▸ **Pixel coordinate grounding data**
□ □ □

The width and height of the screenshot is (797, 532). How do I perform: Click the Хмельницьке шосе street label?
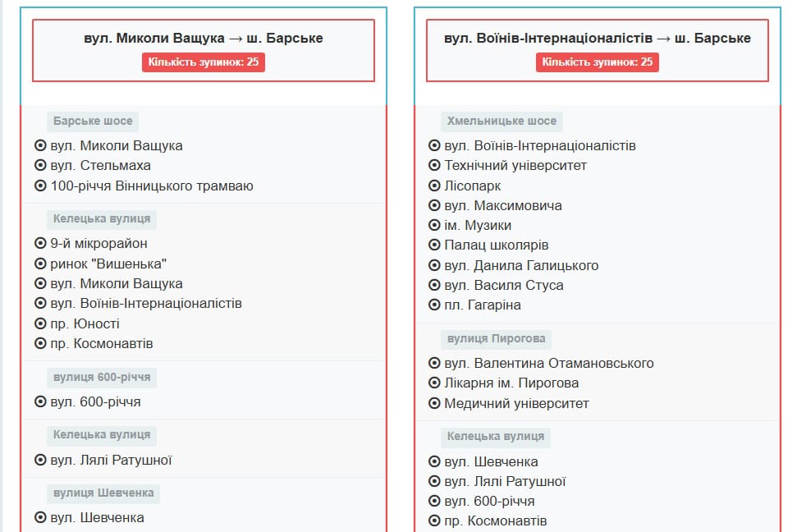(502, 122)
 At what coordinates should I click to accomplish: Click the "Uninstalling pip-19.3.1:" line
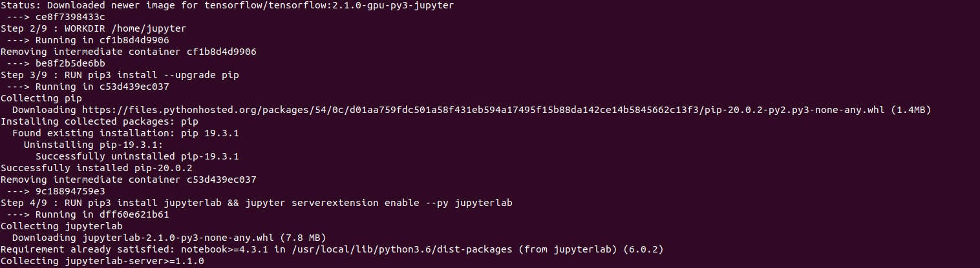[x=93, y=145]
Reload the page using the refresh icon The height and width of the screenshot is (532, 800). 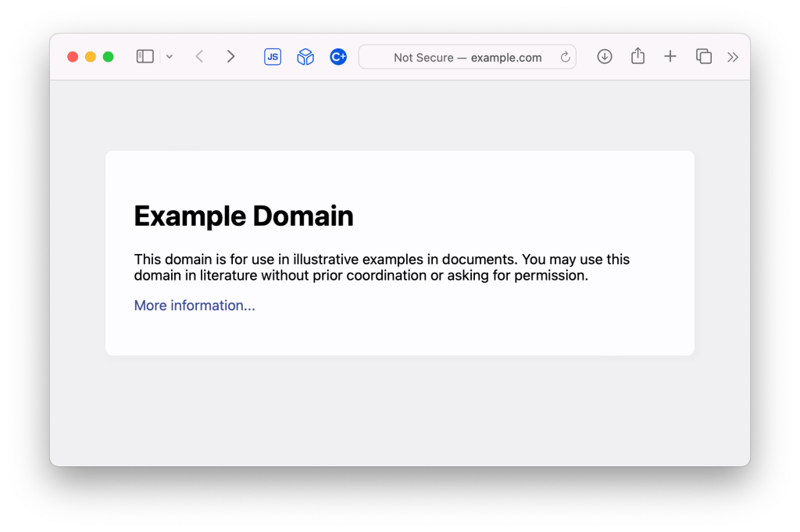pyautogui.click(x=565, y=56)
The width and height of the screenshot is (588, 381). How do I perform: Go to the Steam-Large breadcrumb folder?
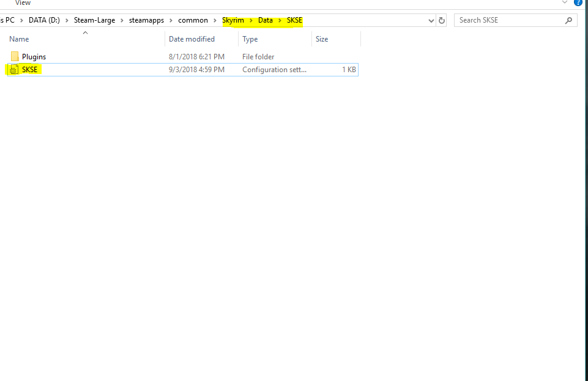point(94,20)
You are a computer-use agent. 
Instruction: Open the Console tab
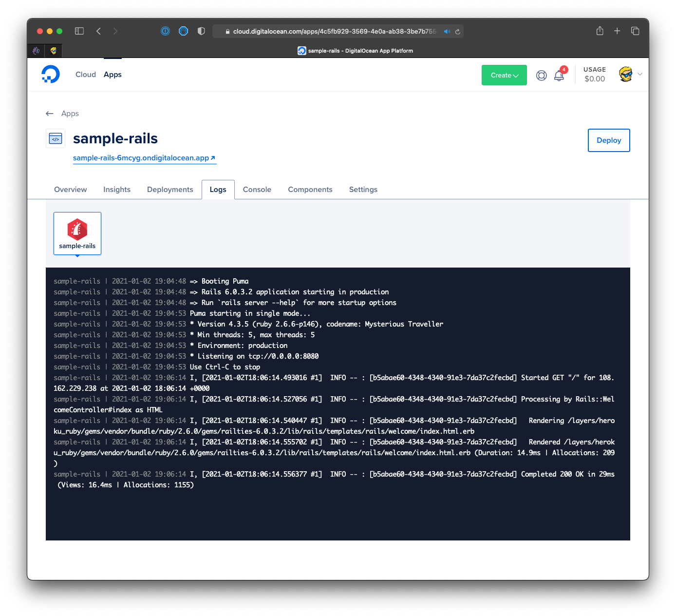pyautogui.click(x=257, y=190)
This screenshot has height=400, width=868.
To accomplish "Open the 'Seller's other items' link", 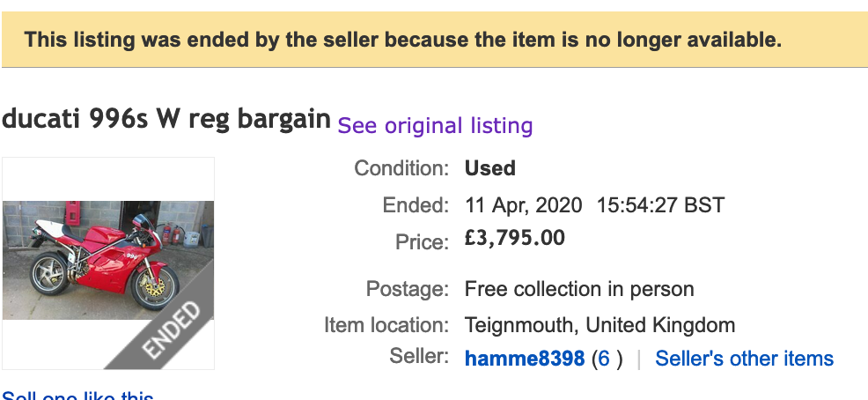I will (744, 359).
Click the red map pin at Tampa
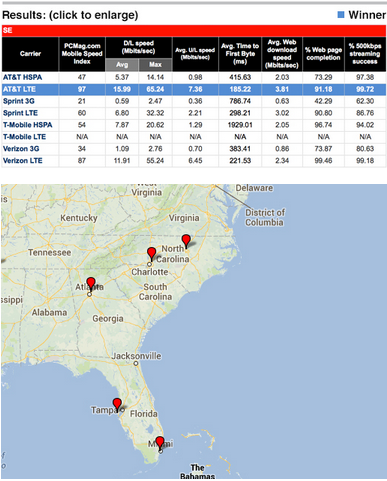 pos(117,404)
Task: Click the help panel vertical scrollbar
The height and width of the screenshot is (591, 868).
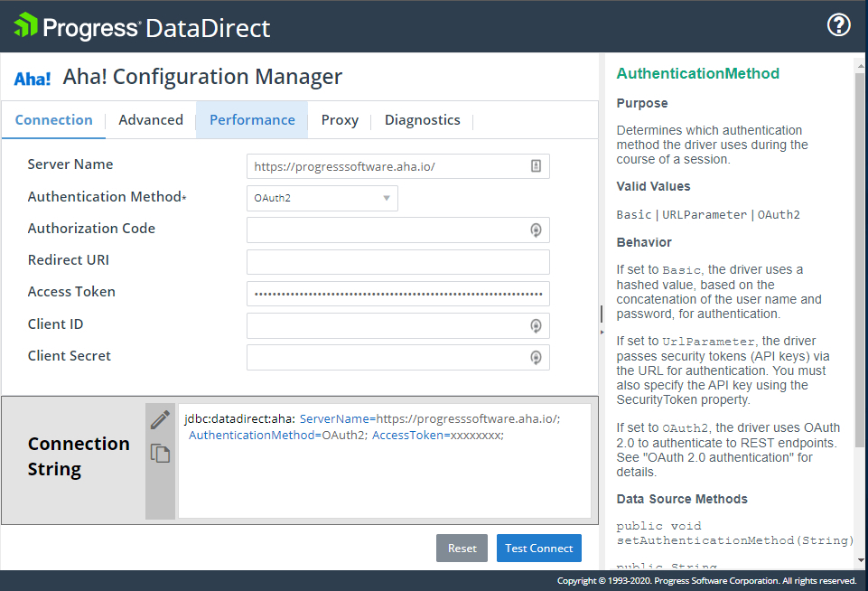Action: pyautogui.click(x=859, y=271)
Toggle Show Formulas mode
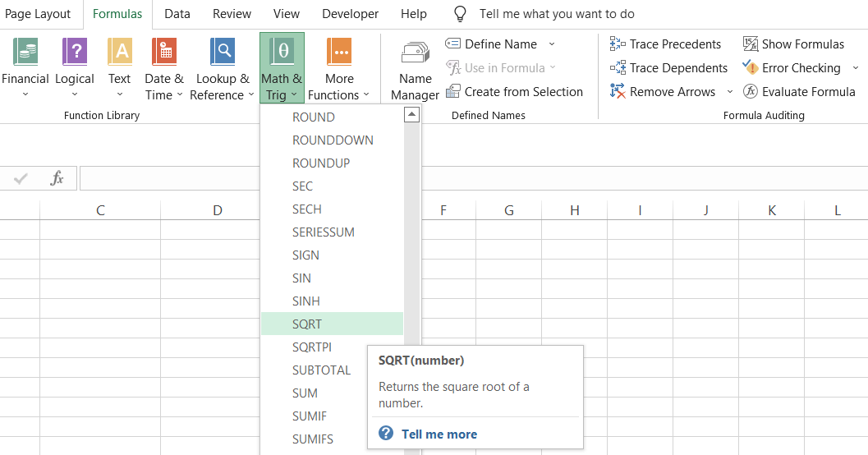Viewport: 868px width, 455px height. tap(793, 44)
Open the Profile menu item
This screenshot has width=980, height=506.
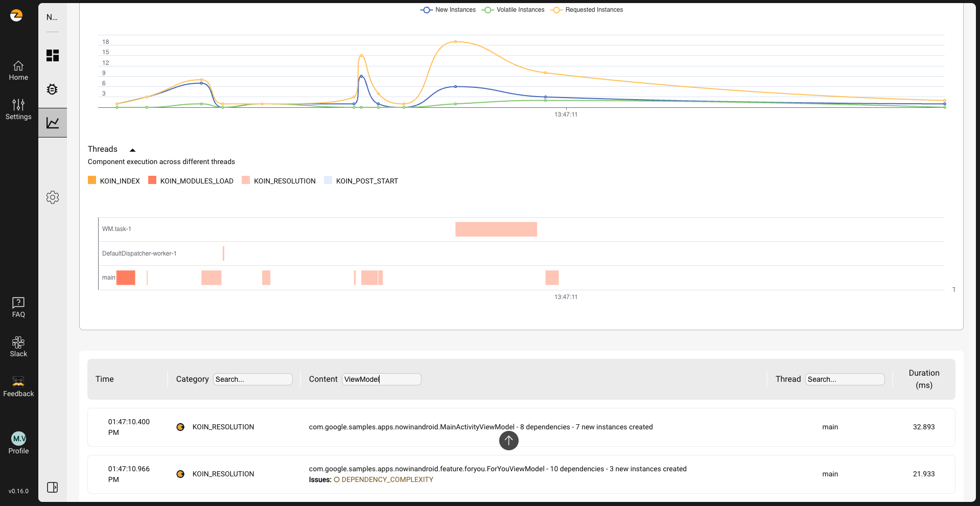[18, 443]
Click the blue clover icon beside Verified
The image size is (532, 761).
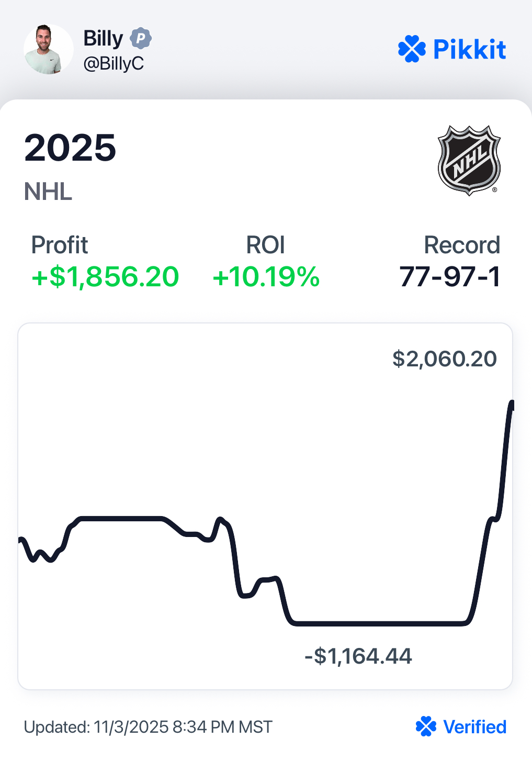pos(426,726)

□ □ □

▸ **TASK TO CARRY OUT**
Quote exactly, and nothing besides, the lines from the one with "Task: Click the help panel vertical scrollbar" through the end of the records above; include both ends and omit the pictures.

▸ **SOLUTION BELOW**
Task: Click the help panel vertical scrollbar
The height and width of the screenshot is (591, 868).
Action: pyautogui.click(x=859, y=271)
Toggle Show Formulas mode
Viewport: 868px width, 455px height. tap(793, 44)
Open the Profile menu item
This screenshot has width=980, height=506.
[18, 443]
Click the blue clover icon beside Verified
The image size is (532, 761).
pos(426,726)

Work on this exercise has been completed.